### RECORDS FOR THIS TASK
--- begin ---
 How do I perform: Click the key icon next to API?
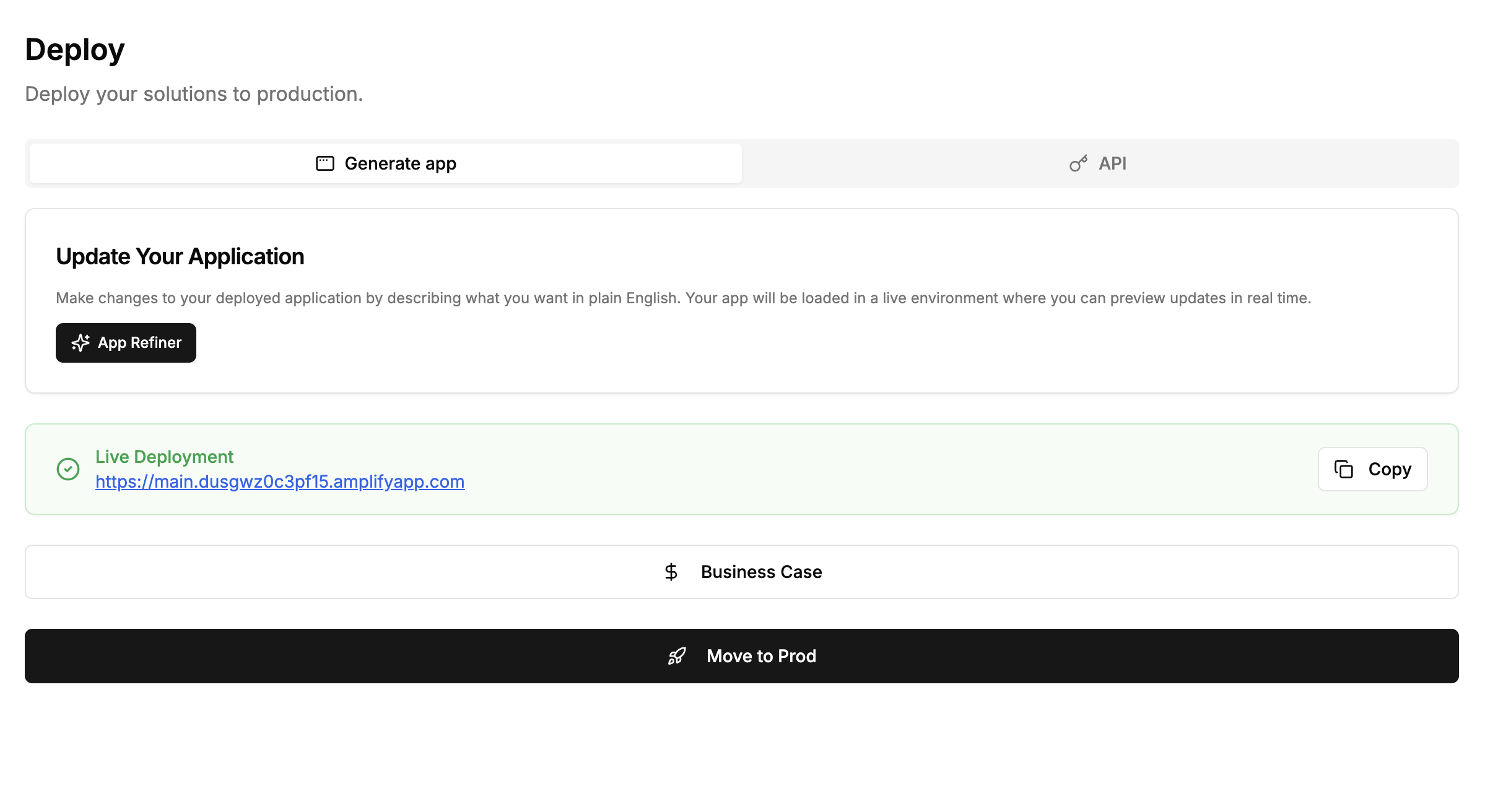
--- end ---
--- begin ---
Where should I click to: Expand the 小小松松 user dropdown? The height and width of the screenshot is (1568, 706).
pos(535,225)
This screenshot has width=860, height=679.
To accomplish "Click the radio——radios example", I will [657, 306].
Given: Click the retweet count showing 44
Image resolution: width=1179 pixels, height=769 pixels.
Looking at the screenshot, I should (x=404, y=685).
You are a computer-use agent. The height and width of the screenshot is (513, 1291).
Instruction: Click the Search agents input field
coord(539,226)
--- end ---
### EXERCISE GOAL
Extract every line from the one containing "Where should I" up to and including the one containing "coord(539,226)", and reproduce each of them without any changes.

### OUTPUT OF THE TASK
Where should I click to: Expand the 小小松松 user dropdown? The height and width of the screenshot is (1568, 706).
pos(535,225)
This screenshot has width=860, height=679.
To accomplish "Click the radio——radios example", I will [657, 306].
Given: Click the retweet count showing 44
Image resolution: width=1179 pixels, height=769 pixels.
Looking at the screenshot, I should (x=404, y=685).
You are a computer-use agent. The height and width of the screenshot is (513, 1291).
Instruction: Click the Search agents input field
coord(539,226)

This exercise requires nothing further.